▸ **Activity**
Starting at the line below holding "Autres options de déploiement (493, 1974)" and stopping at the line holding "Présentation du développement", print every line exactly, both ends included, and leave the rest out.

▸ **Dataset**
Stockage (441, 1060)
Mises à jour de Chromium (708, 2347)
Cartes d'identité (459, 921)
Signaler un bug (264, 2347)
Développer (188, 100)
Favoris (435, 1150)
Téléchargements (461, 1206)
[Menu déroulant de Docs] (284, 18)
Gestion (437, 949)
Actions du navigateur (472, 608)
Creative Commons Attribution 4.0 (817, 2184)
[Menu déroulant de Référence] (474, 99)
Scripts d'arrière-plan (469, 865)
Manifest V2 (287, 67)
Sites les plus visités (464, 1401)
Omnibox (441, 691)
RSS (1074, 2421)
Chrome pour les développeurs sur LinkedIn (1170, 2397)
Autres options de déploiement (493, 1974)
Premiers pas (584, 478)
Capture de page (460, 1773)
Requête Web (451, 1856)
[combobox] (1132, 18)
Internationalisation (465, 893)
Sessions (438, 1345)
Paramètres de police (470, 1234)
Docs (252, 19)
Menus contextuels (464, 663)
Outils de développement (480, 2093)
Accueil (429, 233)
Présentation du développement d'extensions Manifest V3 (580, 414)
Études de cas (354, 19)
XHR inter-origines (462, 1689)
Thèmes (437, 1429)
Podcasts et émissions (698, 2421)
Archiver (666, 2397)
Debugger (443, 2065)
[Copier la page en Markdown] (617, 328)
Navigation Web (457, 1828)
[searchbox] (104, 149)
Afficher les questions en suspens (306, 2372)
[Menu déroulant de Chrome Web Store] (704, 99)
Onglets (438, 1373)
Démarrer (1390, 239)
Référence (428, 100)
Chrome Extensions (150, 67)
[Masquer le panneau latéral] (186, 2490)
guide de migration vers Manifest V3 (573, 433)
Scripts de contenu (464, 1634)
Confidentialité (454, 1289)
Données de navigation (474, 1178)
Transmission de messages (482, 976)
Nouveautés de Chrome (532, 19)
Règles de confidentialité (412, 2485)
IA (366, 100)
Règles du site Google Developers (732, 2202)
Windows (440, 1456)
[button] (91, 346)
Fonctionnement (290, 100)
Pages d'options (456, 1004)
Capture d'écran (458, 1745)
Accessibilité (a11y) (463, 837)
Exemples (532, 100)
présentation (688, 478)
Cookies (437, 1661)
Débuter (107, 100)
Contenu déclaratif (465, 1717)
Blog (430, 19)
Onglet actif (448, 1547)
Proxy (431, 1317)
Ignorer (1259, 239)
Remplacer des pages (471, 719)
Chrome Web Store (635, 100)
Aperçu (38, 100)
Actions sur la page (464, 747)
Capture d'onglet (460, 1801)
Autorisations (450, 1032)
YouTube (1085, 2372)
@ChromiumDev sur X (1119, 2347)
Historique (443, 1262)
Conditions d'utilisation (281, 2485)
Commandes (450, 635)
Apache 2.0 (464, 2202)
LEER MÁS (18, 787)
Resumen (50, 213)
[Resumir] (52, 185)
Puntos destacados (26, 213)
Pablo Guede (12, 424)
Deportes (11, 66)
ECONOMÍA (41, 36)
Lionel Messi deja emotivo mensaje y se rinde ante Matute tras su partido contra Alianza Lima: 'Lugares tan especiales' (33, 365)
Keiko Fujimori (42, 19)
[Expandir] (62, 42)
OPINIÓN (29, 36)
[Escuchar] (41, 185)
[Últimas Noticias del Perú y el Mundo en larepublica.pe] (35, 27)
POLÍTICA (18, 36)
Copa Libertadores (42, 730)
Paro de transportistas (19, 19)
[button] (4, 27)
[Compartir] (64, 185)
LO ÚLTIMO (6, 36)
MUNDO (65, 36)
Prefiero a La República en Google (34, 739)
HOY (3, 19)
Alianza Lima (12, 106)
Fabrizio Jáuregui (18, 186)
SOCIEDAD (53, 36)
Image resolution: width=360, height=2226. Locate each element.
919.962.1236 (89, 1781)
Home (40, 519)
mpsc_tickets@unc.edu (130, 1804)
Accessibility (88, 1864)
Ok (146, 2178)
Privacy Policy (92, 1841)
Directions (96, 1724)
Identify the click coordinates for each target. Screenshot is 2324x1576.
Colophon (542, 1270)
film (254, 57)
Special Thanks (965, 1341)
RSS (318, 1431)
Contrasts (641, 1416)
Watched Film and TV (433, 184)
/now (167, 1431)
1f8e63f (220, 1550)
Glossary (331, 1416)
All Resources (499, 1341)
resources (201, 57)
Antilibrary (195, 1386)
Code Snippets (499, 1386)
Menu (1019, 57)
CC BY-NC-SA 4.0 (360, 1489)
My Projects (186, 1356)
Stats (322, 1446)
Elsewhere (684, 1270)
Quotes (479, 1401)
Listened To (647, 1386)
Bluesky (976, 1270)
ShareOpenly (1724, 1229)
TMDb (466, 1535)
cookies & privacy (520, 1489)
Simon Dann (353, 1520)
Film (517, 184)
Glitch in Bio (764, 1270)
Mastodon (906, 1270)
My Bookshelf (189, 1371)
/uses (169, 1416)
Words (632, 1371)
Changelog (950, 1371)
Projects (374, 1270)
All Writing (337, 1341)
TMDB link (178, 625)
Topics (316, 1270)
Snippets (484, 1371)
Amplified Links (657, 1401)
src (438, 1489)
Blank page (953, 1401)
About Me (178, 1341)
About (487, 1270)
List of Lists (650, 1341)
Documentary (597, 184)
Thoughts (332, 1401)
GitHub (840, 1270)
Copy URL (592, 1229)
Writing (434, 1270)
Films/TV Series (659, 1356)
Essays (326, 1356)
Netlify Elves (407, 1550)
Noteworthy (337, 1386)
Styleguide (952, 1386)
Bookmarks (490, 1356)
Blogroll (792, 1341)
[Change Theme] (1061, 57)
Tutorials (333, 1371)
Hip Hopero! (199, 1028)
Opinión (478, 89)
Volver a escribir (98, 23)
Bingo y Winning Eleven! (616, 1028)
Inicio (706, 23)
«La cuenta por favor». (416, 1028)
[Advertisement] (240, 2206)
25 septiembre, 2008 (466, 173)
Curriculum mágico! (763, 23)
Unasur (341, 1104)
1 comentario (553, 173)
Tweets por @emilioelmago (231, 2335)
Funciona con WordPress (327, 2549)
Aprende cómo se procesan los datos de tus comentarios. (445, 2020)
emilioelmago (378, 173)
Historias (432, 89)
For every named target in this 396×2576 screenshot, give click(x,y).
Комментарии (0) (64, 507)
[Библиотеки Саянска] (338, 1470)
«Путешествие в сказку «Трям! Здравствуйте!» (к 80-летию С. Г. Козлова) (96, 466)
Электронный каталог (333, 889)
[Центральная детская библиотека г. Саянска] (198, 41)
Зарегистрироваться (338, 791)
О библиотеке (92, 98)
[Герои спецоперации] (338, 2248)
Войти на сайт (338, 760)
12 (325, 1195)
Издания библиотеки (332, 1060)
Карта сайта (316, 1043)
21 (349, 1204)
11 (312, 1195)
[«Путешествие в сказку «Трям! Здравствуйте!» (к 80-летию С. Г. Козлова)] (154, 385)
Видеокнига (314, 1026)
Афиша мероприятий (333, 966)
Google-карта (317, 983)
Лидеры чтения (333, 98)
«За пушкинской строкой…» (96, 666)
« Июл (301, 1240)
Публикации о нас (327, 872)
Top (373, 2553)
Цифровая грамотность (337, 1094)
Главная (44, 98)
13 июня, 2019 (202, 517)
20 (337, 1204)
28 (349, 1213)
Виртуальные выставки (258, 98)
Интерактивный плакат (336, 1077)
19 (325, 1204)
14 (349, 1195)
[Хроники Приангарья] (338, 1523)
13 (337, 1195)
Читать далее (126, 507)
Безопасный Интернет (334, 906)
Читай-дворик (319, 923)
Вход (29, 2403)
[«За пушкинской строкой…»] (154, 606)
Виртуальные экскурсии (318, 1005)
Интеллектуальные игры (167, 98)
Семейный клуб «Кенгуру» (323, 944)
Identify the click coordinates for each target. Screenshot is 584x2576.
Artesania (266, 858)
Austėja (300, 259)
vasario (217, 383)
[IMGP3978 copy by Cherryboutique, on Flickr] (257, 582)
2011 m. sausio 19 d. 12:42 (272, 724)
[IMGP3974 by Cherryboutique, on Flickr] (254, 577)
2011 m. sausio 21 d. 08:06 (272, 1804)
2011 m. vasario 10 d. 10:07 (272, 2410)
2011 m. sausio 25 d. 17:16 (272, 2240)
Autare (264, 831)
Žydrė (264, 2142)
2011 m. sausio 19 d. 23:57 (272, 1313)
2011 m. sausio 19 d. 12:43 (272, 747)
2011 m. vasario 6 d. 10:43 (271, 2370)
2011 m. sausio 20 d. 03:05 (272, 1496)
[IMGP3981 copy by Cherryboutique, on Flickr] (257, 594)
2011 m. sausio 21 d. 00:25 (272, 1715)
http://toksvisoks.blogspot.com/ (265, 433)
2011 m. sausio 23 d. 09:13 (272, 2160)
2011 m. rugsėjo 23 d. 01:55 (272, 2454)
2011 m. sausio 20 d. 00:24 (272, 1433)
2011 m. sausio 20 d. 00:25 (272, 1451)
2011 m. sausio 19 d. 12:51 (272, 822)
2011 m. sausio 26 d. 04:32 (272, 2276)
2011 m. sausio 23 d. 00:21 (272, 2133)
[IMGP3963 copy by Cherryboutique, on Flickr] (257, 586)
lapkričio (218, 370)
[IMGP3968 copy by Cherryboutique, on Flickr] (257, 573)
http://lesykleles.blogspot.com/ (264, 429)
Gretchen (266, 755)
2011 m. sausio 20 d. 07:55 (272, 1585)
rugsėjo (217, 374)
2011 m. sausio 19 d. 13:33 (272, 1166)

▸ **Answer for the task**
Autres options de déploiement (493, 1974)
Premiers pas (584, 478)
Capture de page (460, 1773)
Requête Web (451, 1856)
[combobox] (1132, 18)
Internationalisation (465, 893)
Sessions (438, 1345)
Paramètres de police (470, 1234)
Docs (252, 19)
Menus contextuels (464, 663)
Outils de développement (480, 2093)
Accueil (429, 233)
Présentation du développement d'extensions Manifest V3 (580, 414)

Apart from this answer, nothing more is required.